This is used when it is required to alter a row on the drum in situ, that is to read it, alter it, and write it back in the same position. It is very similar to φ2 and differs only in the case where resetting takes place. In this case the active pages p, p+1, ..., P are written back to their corresponding sectors before transferring the last sector S to page p (or sector S+1 in the special case T = 31 mod 32). The parameters a, i, n play the same roles as in φ2.
As it turned out, only one of the matrix operations required this type of transfer, namely, the reduction process as applied to the right-hand sides in matrix division, and even here it can be dispensed with by using separate READ and WRITE windows (see next section). It is the WRITE operation which is more frequently used owing to the fact that the matrix Autocode instructions are of the 3-address code variety, namely AθB → C, where C is usually distinct from either A or B.
Like the previous operations this is intended to be used following a φ1 or another φ4 operation. The effect is to prepare to write the next n words on to the drum. The mechanism is as follows. Immediately after a φ1 operation the code word and index are adjusted as follows:
| p | S |
|---|---|
| p | T + n |
where i = T+1.
(except in the special case T= 31 and n = 129, which is dealt with below). Material destined for the next n locations on the drum can then be placed in the corresponding locations of the window, xi, x(i+1), etc.
Subsequently applications cause the code word to be adjusted in a similar fashion until the case T + n ≥ 160 occurs. Two possibilities then arise, depending on whether or not T is the last location of a page, i.e. T = 31 mod 32. If not the active pages p, p+1, etc., are written on to sectors S, S+1, etc., stopping short of the page containing the location T, outstanding elements being copied across to the corresponding locations on the first page. The code word and index in this case become
| p | S+[T/32] |
|---|---|
| p | (T mod 32) + n |
where i = (T mod 32) + 1.
If T = 31 mod 32, then all the pages p, p+11, ..., p+[T/32] are transferred to their corresponding sectors.
In this case the code word and index become
| p | S+[T/32]+1 |
|---|---|
| p | n-1 |
where i = 0.
The operation can be used to write successive rows of a matrix on to the drum.
The purpose of this operation is to restore all outstanding material to the drum. Two cases arise according to whether the window has been used for READ/WRITE transfers or purely WRITE transfers. These can be distinguished by comparing the two left-hand quantities in the code word. If these differ then the window has been used for READ/WRITE transfers; if not it can be treated as if it had been used for WRITE transfers.

* Dataset records:
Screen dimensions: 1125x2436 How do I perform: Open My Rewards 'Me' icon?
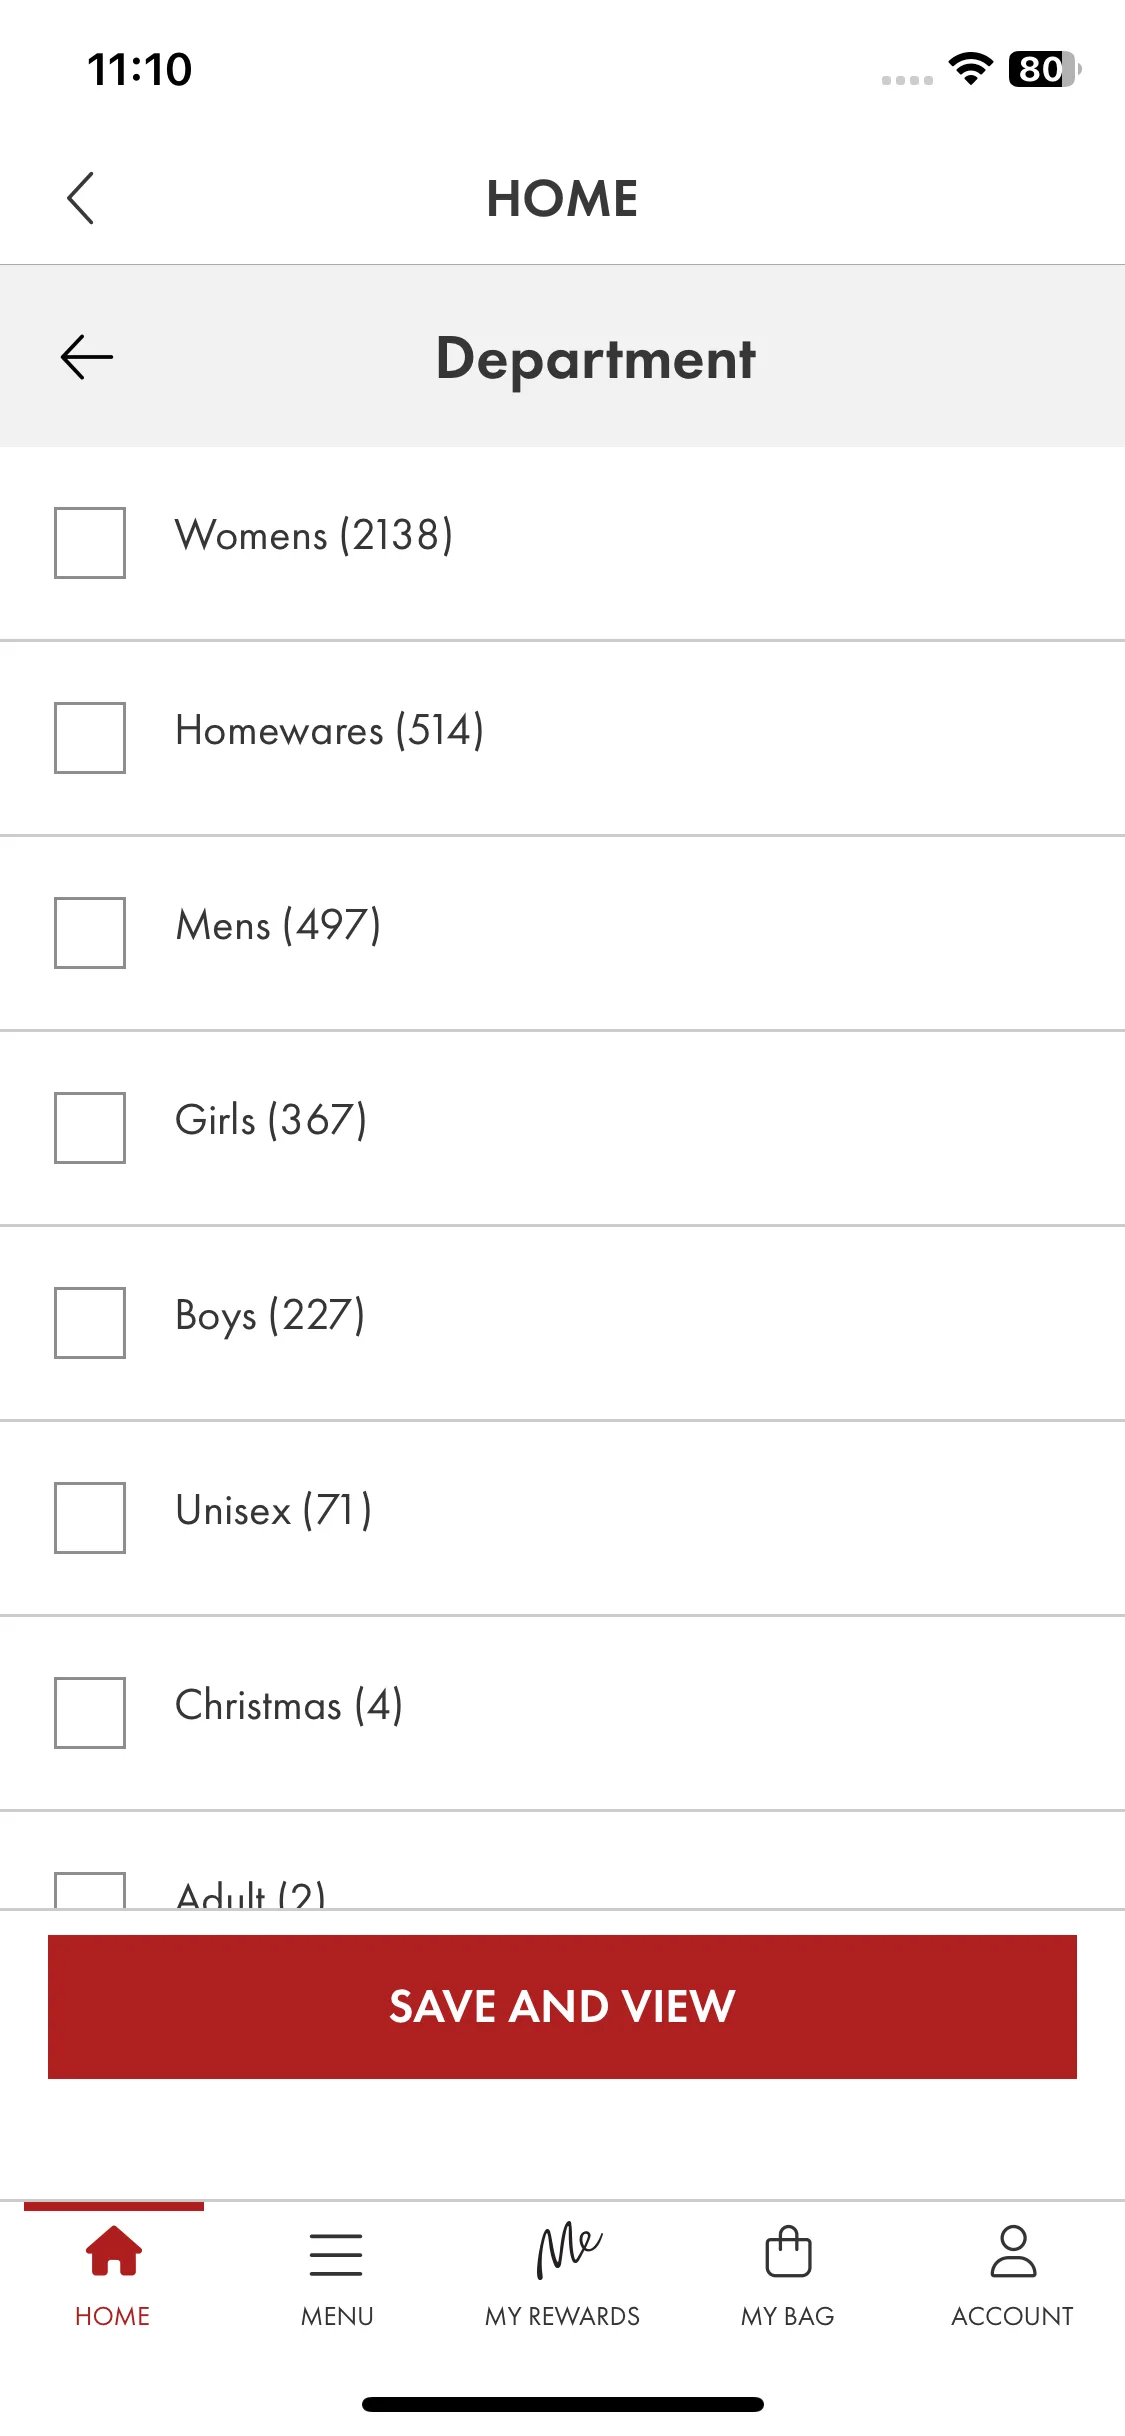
...
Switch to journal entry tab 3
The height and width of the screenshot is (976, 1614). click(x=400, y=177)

* Tasks and exercises:
1 - In the text on drum transfer operations, which matrix operation was the only one found to need the read, alter, and write-back type of transfer?
2 - List every operation that the text on drum transfer operations refers to by a φ symbol.
3 - Extend the text on drum transfer operations, picking up right after its final sentence.
The listing comes from a different source than the text.

* Results by task:
1 - The reduction process as applied to the right-hand sides in matrix division.

2 - φ1, φ2, φ4

3 -
Following a succession of READ/WRITE transfers all that is necessary is to transfer the active pages of the window to their respective sectors on the drum, i.e. pages p, p+1, ..., p+k to sectors S, S+1, ... S+k.
In the case of WRITE transfers the close operation is done in two steps. First the WRITE operation φ4(a, i, 129) is employed to restore all the complete pages to the drum, the parameter n = 129 being sufficient to ensure that this will take place for all T ≥ 31. The next step is to deal with outstanding elements which have been copied into page p. The sector corresponding to this page is transferred to page p + 1 and the flanking material copied across to page p, which can then be transferred to the drum. The second step can be omitted if T = 31 mod 32 since there are no outstanding elements to deal with.
The transfer operations as described can be realized by a multi-entry subroutine of less than 100 instructions. The routine currently employed dispenses with the READ/WRITE transfer and extends to only 61 instructions; but this is partly due to another difference: the treatment of the flanking elements in the WRITE operation. The sector S+[T/32] is transferred to page p before the outstanding elements are copied there. The closure operation can then be completed by simply transferring this page to its appropriate sector on the drum. This is a clumsy device, however, and introduces an extra transfer into, the WRITE operation.
The call sequences for the five operations each extend to 7 or 8 instructions.
In addition to the time of the magnetic transfers proper, approximately 1-8 msec is spent within the routine and the call sequences, thereby adding an amount (1.8/n) msec to the access time for each element of the row. Thus the scheme is less efficient (but still very useful) for small values of n, in particular for n =1, e.g. column vectors. (This important special case is considered later on.) However, it is not to be expected that a general-purpose routine will be the most efficient routine in any particular case.
The main contribution to the access time, that from the magnetic transfers, is between 0.54 msec and 0.28 msec per element, depending on what proportion of the sectors were transferred individually. Again, for small values of n(less than 32), all the transfers will be individual.
To illustrate the use of the row transfer operations, we give below the outline of a routine to form the matrix product A(r × s) = B(r × t) C(t × s). The matrices are stored by rows, starting at locations a', b', c'. Their dimensions are r, s, t. (The routine also illustrates some of the conventions suggested by the British Computer Society Research Committee on Scientific Programming Notation. See The Computer Bulletin, Vol. 3, No. 3.)
a→159 (pages 16-20) | b→159 (pages 21-25) | directives describing window space c→159 (pages 26-30) | φ1(a'-1,a,16) open A window φ1(b'-1,b,21) open B window l=1(1)r φ4(a,i,s) prepare to write next row of A φ2(b,j,t) read next row of B φ1(c'-1,c,26) (re)open C window n=1(1)s prepare to accumulate a(i+n-1)=0 elements of next row of A repeat m=1(1)t φ2(c,k,s) read next row of C n=1(1)s a(i+n-1) = b(j-m-1)c(k+n-1) + a(i+n-1) repeat repeat repeat φ5(a) close the A window
A refinement incorporated in the actual program, but not shown here, is a test for the special case where C has less than 160 elements. In this case the entire matrix is transferred to the "C" window by means of a φ6 instruction, namely φ6(c')c0,q, where q = st, and remains there for the entire process.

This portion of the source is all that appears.